Relative depth discrimination in natural images of paired human body joints

Poster Presentation 23.341: Saturday, May 18, 2024, 8:30 am – 12:30 pm, Banyan Breezeway
Session: Face and Body Perception: Bodies

Jiaqi Liu1 (), Daniel Kersten1; 1University of Minnesota Twin Cities

Humans have the ability to perceive three-dimensional depth from a two-dimensional image plane. An illustrative example is the ability of humans to recognize body pose and extrapolate the three-dimensional spatial arrangement of joints given a human body image. While past studies have indicated that the internal representation of the human figure can sometimes impose constraints on the depth discrimination of static stimuli, the precise integration of local and structural information among body parts for inferring depth remains unclear. Here we investigated human ability to identify relative depth between pairs of body parts given limited spatial context from natural images. In the experiment, 20 observers viewed a series of pairs of body parts, each recognizable above chance, and displayed through a circular aperture. Observers were then asked to identify which part was closer to them. The manipulation of structural information involved varying the spatial relationship (retained/original position and disrupted/side by side) and different types of body pairs (same side and cross side). Each condition comprised 100 trials, with images sourced from the Leeds Sports Dataset.

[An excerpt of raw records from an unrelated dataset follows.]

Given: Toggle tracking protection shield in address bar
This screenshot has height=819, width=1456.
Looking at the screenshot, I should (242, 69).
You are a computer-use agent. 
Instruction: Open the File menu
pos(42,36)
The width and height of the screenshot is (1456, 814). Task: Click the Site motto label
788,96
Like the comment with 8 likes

The performance of human depth perception was evaluated against the ground truth established by the Unite the People dataset. We found that retained spatial relations significantly enhance the discrimination of relative depth between body parts compared to disrupted spatial relations. Furthermore, the accuracy in depth discrimination was higher in elbow-elbow pairs compared to elbow-wrist pairs. Additionally, an investigation into how Euclidean distance between parts could influence depth discrimination revealed that, in contrast to elbow-elbow pairs, a closer distance between the wrist and elbow resulted in heightened accuracy, suggesting a potential grouping mechanism between adjacent parts. Our study underscores that humans efficiently employ both structural knowledge and low-/mid-level grouping cues to infer depth information given limited spatial context.

Acknowledgements: This research was funded in part by NIH grant 5R01EY029700 Towards a Compositional Generative Model of Human Vision.